* [WHAT TO PRODUCE]:
Working from the listing below, pick each line containing the word "Store" and copy it.
____
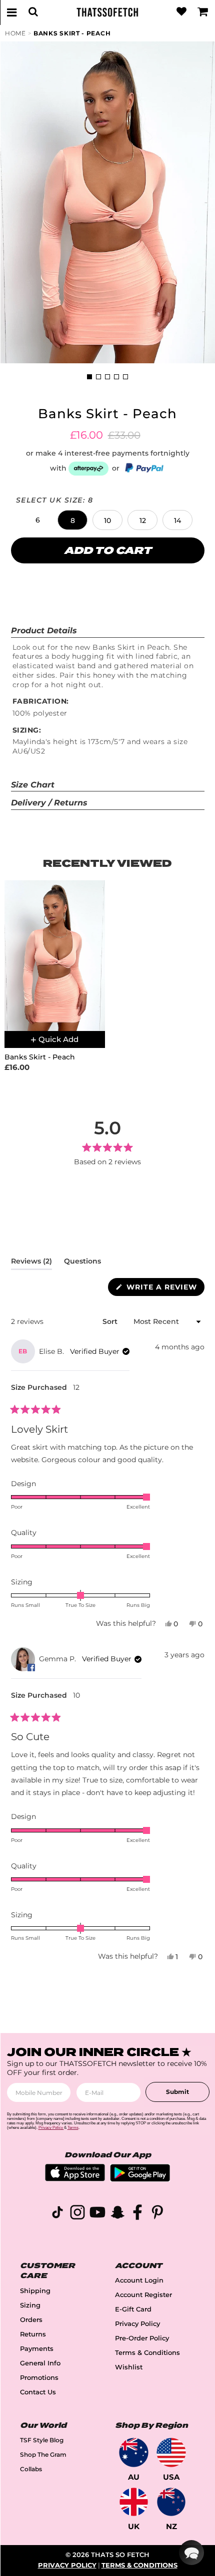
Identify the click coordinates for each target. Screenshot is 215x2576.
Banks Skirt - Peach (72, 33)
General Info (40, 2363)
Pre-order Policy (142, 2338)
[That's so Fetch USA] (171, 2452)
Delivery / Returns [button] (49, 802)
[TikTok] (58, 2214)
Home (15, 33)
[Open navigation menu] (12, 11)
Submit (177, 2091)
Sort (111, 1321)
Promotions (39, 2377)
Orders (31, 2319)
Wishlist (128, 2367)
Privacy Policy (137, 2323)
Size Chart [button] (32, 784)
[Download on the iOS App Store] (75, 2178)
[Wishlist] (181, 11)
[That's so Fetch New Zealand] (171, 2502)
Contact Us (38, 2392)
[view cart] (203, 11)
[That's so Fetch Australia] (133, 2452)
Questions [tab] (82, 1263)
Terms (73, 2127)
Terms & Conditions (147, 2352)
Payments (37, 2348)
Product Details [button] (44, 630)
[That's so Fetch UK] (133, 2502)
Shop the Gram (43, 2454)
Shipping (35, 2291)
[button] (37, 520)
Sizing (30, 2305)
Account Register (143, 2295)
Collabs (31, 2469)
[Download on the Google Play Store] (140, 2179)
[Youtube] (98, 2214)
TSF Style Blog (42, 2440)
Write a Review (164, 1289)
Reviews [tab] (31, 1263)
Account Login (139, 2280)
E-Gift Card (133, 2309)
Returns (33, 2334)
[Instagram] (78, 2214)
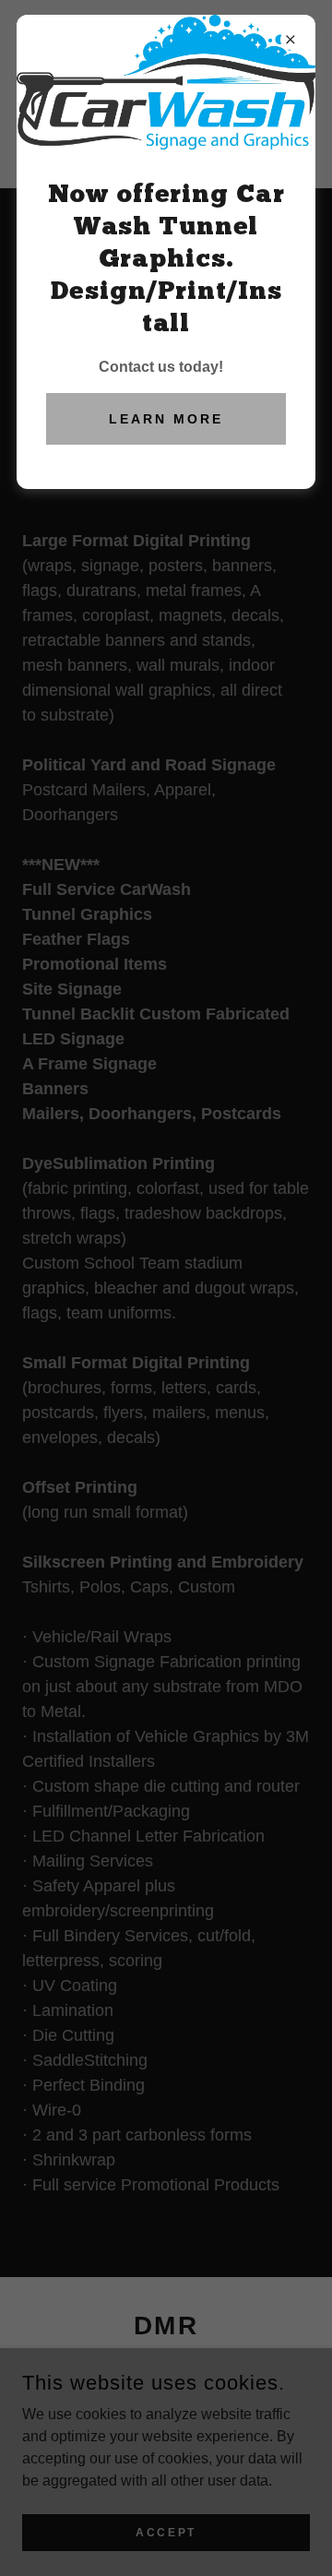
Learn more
____
* [SOLUTION]:
[Download on the iOS App Store] (75, 2178)
[Download on the Google Play Store] (140, 2179)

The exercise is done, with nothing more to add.